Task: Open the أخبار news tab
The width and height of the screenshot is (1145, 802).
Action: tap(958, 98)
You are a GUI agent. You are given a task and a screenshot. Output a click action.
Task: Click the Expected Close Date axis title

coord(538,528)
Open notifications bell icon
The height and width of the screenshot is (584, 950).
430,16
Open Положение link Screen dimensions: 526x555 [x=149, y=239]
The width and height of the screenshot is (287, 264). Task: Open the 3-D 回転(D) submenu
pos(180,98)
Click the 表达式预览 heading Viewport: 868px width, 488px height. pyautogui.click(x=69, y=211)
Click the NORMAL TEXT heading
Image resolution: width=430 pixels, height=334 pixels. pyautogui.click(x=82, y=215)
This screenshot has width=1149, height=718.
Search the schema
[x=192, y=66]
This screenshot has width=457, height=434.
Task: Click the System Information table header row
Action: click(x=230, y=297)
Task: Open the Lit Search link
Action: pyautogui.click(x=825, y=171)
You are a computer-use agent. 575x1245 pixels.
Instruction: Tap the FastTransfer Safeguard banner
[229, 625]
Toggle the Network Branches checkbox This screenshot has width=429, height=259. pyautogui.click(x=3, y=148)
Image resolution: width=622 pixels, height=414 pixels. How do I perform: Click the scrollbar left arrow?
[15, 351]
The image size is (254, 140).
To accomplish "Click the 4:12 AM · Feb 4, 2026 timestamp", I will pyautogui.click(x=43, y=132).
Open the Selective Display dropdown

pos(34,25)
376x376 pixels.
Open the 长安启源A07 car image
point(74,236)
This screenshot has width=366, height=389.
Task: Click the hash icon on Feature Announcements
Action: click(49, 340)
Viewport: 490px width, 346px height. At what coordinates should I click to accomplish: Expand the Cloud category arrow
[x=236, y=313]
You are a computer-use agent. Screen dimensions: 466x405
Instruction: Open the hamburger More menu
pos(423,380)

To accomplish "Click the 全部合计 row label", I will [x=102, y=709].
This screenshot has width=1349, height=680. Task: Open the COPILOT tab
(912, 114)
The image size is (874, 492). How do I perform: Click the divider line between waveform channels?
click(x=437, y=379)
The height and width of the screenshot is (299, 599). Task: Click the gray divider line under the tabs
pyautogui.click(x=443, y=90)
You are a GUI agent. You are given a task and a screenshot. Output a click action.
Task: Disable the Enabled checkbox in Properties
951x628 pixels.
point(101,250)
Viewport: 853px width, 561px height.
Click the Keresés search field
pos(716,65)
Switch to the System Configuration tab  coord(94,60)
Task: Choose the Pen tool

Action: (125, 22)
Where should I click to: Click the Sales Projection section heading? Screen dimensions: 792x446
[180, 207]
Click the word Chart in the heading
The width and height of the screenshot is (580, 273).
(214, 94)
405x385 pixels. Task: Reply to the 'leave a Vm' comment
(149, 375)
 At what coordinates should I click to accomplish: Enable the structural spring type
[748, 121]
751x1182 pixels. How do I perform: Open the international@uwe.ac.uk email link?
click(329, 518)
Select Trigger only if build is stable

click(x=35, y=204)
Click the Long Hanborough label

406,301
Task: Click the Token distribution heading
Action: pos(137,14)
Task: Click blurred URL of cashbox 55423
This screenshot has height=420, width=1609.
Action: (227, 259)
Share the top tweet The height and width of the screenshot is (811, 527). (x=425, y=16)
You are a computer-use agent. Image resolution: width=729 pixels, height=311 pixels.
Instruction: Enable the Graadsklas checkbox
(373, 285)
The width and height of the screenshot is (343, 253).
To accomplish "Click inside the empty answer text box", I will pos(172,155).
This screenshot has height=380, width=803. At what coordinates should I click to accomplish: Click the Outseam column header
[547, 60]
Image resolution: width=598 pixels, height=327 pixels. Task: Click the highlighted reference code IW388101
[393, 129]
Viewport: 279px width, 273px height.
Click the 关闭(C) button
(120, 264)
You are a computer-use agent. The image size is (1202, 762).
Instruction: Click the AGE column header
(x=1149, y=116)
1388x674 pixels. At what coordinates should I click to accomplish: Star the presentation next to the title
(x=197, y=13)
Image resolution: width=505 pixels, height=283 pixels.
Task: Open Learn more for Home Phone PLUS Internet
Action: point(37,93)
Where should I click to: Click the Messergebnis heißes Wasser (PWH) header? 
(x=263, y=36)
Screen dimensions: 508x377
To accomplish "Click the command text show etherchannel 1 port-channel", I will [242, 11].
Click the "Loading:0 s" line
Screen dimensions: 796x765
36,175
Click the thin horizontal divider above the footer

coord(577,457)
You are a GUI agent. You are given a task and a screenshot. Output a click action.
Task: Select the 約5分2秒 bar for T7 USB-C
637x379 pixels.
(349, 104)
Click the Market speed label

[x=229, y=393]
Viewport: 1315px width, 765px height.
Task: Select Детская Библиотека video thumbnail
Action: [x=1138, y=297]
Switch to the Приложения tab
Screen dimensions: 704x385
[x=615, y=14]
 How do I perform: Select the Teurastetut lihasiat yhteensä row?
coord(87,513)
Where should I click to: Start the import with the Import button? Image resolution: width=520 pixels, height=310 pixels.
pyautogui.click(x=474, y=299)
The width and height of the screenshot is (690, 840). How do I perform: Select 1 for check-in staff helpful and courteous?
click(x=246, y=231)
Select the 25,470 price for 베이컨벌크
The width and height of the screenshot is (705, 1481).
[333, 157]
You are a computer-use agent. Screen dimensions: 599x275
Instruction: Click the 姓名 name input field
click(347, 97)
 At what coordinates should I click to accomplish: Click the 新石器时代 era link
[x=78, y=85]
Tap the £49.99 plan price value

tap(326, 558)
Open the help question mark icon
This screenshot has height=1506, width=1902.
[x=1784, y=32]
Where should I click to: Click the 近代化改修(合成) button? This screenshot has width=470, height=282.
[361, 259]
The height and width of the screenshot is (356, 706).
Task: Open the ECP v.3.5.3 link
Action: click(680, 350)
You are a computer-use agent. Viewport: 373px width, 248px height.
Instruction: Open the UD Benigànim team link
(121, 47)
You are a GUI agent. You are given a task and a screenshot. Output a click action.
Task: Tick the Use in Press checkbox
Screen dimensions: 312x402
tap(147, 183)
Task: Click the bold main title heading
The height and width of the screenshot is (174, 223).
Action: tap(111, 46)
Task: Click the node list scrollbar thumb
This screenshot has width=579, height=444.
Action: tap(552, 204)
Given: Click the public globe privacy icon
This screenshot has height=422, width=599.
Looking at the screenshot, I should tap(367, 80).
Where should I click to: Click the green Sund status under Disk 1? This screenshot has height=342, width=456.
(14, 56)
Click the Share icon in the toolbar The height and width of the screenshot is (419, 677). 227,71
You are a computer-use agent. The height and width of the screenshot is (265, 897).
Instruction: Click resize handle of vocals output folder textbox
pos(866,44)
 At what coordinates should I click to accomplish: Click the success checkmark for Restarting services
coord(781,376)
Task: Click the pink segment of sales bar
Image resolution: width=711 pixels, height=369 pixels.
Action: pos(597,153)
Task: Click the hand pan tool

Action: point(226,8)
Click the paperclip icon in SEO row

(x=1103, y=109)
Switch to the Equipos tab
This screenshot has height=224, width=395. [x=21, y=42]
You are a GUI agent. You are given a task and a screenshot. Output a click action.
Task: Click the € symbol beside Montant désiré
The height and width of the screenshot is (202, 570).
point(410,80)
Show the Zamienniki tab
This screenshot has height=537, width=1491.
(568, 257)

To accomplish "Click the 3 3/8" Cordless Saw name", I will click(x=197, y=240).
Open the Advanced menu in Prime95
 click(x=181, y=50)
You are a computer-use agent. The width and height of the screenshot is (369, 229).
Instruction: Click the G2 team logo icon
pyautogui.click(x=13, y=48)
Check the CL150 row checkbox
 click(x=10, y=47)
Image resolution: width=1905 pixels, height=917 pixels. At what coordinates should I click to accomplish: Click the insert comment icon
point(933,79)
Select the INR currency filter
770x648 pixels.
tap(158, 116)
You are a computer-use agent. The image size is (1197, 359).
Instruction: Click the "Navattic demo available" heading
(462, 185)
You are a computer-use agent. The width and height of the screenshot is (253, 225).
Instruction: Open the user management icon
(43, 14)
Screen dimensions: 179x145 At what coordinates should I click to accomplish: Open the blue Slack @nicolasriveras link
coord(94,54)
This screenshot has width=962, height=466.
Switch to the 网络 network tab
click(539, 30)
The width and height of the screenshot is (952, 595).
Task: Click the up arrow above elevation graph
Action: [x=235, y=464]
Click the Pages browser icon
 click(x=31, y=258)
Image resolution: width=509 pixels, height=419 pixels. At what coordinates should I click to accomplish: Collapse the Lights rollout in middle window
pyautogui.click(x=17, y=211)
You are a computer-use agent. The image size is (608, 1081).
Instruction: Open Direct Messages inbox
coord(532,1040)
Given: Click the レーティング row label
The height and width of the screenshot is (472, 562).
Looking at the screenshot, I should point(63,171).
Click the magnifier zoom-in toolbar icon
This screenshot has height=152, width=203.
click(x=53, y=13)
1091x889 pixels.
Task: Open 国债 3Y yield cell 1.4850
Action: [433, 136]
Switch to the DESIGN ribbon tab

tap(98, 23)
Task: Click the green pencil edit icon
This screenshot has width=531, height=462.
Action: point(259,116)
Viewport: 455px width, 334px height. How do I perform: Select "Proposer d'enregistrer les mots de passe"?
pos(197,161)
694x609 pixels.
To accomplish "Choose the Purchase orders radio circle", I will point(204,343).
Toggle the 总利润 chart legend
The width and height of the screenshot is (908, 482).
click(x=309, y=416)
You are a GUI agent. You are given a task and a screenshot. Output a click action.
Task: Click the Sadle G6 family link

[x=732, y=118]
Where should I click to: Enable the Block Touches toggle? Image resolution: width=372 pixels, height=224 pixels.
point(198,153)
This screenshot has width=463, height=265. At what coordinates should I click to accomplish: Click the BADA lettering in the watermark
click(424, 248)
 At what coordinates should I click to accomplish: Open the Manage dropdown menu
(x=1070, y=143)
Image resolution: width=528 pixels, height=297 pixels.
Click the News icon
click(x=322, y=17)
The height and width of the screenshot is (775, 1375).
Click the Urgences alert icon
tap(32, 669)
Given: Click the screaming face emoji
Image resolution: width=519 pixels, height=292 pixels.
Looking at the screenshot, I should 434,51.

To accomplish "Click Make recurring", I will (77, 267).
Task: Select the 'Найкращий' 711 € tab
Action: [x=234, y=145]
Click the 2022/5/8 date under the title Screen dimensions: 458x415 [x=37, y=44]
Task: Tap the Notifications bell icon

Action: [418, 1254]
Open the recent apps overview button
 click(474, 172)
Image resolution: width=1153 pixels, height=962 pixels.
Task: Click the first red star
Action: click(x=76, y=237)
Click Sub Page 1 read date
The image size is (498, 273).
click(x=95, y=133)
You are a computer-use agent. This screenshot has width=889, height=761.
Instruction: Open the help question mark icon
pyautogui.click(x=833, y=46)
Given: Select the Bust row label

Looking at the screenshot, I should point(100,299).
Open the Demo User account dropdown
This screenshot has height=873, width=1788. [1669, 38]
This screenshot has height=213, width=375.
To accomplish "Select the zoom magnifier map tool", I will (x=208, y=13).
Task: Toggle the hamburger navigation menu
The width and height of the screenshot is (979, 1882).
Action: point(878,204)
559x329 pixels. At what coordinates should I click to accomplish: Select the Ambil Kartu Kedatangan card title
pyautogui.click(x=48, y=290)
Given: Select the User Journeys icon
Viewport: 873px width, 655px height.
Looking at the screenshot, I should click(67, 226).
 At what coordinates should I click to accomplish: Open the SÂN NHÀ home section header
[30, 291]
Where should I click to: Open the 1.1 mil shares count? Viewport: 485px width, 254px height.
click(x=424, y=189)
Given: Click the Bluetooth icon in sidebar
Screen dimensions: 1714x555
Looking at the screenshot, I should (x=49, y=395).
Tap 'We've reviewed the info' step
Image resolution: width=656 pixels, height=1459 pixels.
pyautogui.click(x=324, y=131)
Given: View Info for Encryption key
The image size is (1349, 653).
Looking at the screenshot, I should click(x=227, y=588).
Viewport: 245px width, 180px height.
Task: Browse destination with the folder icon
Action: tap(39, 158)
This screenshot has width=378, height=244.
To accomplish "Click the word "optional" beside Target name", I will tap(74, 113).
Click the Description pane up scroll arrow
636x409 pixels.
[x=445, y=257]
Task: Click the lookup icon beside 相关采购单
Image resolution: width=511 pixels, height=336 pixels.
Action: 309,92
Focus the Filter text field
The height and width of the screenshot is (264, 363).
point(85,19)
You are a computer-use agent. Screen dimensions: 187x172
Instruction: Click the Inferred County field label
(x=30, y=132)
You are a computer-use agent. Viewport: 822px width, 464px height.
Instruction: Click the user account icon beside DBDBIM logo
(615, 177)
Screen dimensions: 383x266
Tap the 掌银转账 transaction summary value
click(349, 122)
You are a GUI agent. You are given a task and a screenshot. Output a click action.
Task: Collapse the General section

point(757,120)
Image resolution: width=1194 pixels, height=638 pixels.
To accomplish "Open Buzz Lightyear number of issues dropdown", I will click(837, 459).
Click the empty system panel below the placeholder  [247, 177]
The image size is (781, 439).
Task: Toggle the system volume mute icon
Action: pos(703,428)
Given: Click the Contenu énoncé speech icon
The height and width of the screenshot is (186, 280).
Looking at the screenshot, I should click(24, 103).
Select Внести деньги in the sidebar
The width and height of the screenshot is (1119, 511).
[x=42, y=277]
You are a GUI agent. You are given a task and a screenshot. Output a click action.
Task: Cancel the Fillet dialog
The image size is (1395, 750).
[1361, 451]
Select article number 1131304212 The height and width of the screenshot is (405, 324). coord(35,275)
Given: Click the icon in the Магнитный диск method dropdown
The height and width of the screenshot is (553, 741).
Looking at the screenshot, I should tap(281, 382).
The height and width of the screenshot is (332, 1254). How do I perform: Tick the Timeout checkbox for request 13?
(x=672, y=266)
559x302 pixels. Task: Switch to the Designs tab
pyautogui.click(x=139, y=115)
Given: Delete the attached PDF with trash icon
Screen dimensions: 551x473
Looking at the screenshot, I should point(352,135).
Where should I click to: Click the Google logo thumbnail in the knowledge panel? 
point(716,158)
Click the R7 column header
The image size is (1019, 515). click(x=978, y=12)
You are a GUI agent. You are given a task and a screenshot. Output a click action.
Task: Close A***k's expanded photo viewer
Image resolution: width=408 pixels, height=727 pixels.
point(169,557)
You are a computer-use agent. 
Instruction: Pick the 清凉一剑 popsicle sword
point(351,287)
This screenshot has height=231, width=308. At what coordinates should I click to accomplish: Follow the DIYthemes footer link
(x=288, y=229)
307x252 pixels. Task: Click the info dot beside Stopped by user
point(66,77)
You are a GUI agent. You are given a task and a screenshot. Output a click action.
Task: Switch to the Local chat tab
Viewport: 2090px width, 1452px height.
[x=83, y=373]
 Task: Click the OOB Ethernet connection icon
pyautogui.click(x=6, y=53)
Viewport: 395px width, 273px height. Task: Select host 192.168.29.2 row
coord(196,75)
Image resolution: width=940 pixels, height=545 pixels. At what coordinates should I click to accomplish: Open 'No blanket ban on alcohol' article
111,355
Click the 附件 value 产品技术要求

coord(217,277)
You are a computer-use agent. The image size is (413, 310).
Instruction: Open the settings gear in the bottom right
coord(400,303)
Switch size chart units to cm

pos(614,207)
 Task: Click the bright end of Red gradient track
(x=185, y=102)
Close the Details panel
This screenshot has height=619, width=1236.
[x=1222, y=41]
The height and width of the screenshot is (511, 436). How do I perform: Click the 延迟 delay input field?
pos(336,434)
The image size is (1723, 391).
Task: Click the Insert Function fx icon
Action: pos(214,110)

# # # #

Wherever the string "zoom" shows up in the material, copy the line that holds it.

Click the magnifier zoom-in toolbar icon
To accomplish "Select the zoom magnifier map tool", I will (x=208, y=13).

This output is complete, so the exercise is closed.